------ DATASET CONTENT ------
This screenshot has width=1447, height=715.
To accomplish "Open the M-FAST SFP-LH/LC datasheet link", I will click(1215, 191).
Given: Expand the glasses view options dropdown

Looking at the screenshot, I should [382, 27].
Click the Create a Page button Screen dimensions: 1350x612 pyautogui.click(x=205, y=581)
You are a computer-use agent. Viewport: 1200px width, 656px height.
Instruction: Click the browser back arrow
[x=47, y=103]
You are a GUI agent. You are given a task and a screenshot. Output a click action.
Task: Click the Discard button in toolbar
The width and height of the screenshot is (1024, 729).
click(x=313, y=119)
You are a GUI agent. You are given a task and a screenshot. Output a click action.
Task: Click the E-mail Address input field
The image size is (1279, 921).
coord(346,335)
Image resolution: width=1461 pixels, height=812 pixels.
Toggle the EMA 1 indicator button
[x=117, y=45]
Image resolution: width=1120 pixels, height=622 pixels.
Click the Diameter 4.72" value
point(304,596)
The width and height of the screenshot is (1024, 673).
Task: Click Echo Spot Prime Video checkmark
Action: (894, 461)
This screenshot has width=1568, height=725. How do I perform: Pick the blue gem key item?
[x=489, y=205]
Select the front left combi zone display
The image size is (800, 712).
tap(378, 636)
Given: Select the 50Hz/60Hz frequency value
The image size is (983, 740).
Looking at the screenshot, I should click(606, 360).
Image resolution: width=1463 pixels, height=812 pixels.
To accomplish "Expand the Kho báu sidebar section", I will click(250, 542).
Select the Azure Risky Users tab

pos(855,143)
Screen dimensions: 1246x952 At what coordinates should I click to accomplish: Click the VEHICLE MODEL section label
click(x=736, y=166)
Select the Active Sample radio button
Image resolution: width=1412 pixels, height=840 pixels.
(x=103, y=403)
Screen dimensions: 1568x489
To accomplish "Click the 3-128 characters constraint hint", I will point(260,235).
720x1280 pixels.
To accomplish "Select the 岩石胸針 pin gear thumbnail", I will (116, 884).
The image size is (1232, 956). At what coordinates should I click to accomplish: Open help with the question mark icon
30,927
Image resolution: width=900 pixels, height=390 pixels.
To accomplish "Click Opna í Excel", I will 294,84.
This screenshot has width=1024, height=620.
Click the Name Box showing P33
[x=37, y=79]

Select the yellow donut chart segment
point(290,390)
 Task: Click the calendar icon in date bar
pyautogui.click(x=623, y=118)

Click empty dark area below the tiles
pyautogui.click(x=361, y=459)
------
WORK TO BE COMPLETED
The entries above hold a line with "Task: Click the E-mail Address input field" and a later line with "Image resolution: width=1120". Write out exactly those lines and all lines between, nothing more.

EXERCISE SOLUTION
Task: Click the E-mail Address input field
The image size is (1279, 921).
coord(346,335)
Image resolution: width=1461 pixels, height=812 pixels.
Toggle the EMA 1 indicator button
[x=117, y=45]
Image resolution: width=1120 pixels, height=622 pixels.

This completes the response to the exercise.